What you have to do:
Pull every line from the material below that contains the word "Chính", and copy each of those lines in full. Case counts, so match capital and lowercase letters.

* Start Input material *

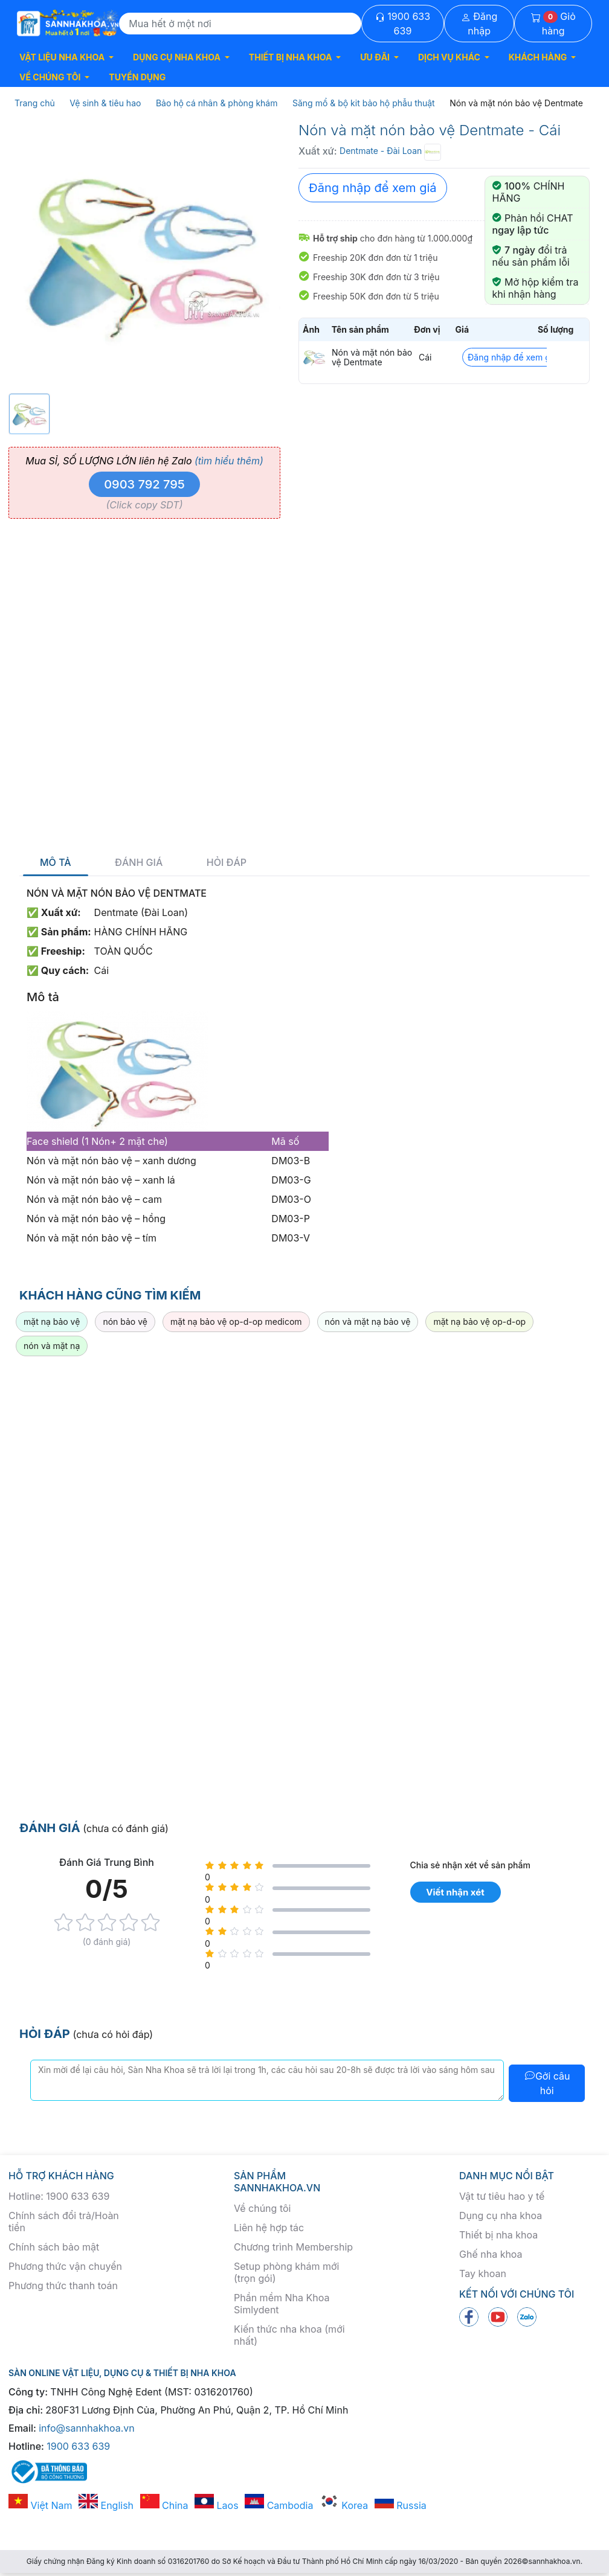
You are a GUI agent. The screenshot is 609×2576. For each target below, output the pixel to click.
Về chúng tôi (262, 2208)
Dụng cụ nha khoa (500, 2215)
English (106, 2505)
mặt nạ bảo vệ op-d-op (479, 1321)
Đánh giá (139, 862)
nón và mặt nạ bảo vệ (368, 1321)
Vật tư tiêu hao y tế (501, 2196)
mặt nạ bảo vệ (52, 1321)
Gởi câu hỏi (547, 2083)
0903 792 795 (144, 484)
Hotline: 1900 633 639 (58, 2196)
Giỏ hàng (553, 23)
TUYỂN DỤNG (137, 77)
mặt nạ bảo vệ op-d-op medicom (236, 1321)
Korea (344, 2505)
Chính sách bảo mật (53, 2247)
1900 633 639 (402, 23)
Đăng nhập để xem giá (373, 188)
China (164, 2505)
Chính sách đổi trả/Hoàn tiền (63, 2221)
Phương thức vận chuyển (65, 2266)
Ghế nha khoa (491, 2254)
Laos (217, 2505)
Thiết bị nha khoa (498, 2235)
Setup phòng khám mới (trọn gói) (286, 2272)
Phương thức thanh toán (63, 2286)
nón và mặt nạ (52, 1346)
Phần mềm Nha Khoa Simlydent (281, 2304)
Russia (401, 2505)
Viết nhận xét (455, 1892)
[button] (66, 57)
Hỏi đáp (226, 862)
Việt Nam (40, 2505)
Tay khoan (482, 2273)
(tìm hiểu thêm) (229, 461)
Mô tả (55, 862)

* End Input material *

Full response:
Chính sách bảo mật (53, 2247)
Chính sách đổi trả/Hoàn tiền (63, 2221)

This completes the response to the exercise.